Juan Davila (b. 1946) exhibited at our gallery for 10 years and during this time presented some exceptional exhibitions. In Buckley’s Return Davila revisits the composition of Drysdale’s The Drover’s Wife. The colonial figure of Buckley, who lived with the Australian Aborigines, mutates into the South American indigenous woman Enriqueta Gallardo. Ex-Prime Miniser Howard appears in the hazy wasteland behind the primary figure. Davila has never shied away from the political.

Rosalie Gascoigne (1917 – 1999) also gave us some outstanding exhibitions and the small gem Swarm 1 came from an exhibition in 1998. Gascoigne’s use of dissected vibrant text from weathered wooden Schweppes drink crates has become iconic in Australian art. Swarm 1 does not imitate nature but represents its essence, with rhythmic patterns composed of letters and shapes.

The Sally Smart (b. 1960) work is a classic and represents a key phase in the artist’s development. Femmage Frieze is part of a much larger body of work that reconfigures itself depending on the architecture of where it is shown. The familiar silhouettes and branches appear in many of Smart’s major works, such as Family Tree from 2003, or Treehouse (The Unholy Body); the female body becomes a map and a metaphor for an internal space and its disturbing and disquieting notes.
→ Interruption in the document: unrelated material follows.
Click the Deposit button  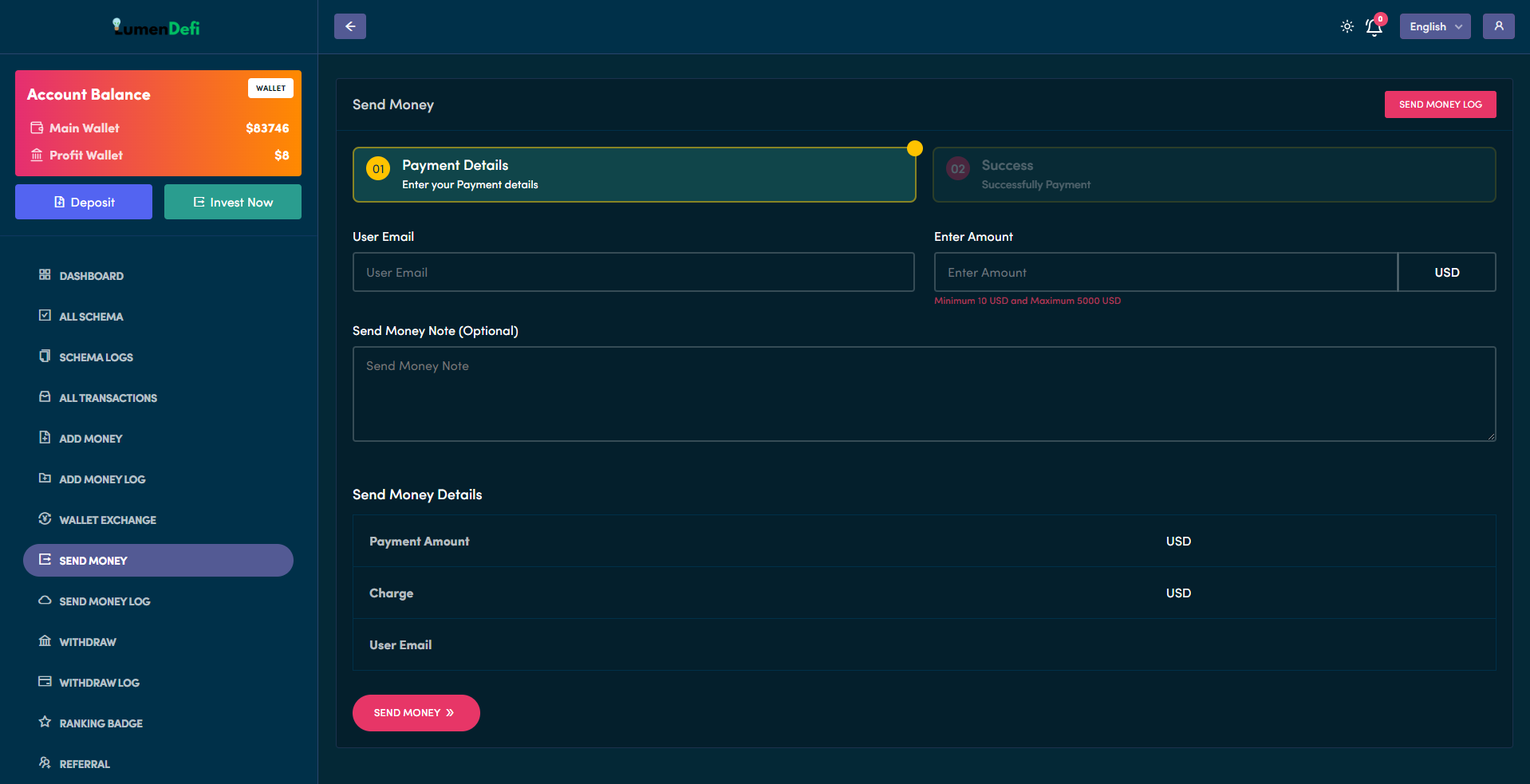tap(83, 202)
Equally important is the Imants Tillers (b. 1950) Landprint V painting, a complex and rich work that echoes many of the artist’s ongoing themes. Tillers draws on artists he admires, in this case de Chirico’s drawings of mannequins and Piero Manzoni’s thumbprint (as a signature) on eggs, or here reminiscent of contours in the landscape. Landscape is also echoed in the words ‘Horizon’ and ‘Basalt’ and place names around his home town of Cooma on the Monaro.

Brett Whiteley’s (1939 - 1992) The Arrival was created to coincide with the 1988 bicentennial celebrations. A lyrical line, collage and distorted perspective, and reminiscent of Commodore Perry entering Japanese waters, elevates documentation to fine art.